The standoff between Trump and Xi took attention away from much of the other news from the assembly, including the WHO agreeing to hold an inquiry into the global response to the coronavirus pandemic.
"The assembly has turned into a political circus," said Lawrence Gostin, a professor of global health law at Georgetown University who also provides technical assistance to the Geneva-based WHO.
"To see this unfolding in the middle of the coronavirus pandemic is deeply problematic," he added.
Trump's letter is clear: Either the WHO make changes or the United States walks.
But the president did not specify what changes were needed for him to restore U.S. funding, the WHO's largest single source of funding. Trump also said discussions between the United States and the agency's leaders were already underway, but he gave no details.
The WHO said only that it was "considering the contents of the letter," it said in a statement.
Trump's central argument is that the WHO's handling of the crisis cost lives by accepting China's assessments of the spread and threat in the early weeks.
"It is clear the repeated missteps by you and your organization in responding to the pandemic have been extremely costly for the world," Trump wrote.
The timeline he lays out, however, mixes concerns and inaccuracies.

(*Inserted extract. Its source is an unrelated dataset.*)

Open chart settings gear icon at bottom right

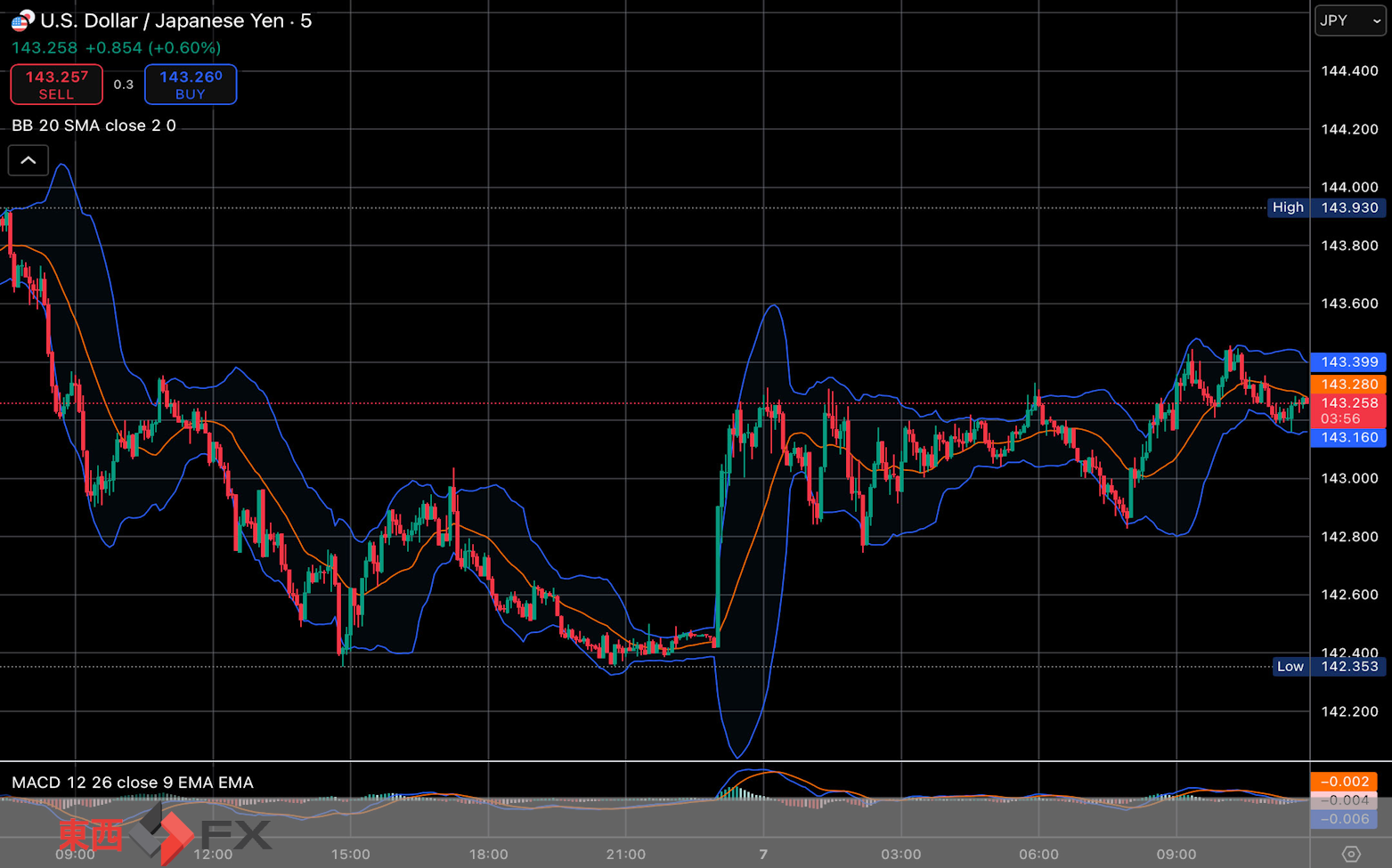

It also excludes information about what Trump knew and said at the time.
For instance, many governments, researchers and public health experts were baffled that the WHO did not express more skepticism about China's claims, in mid-January, that there was no evidence of human-to-human transmission.
The letter restated some of these concerns and added new ones - including some that do not hold up to scrutiny.
Trump's first claim, for instance, is that the WHO "ignored credible reports of the virus spreading in Wuhan in early December 2019 or even earlier." He cites as evidence information published by the Lancet.
But Richard Horton, chief editor of the medical journal, said Tuesday that the Lancet did not publish its first reports on the coronavirus until late January.
The letter also criticizes the WHO for praising China's "transparency" despite evidence that Chinese officials silenced whistleblowers and undercounted cases.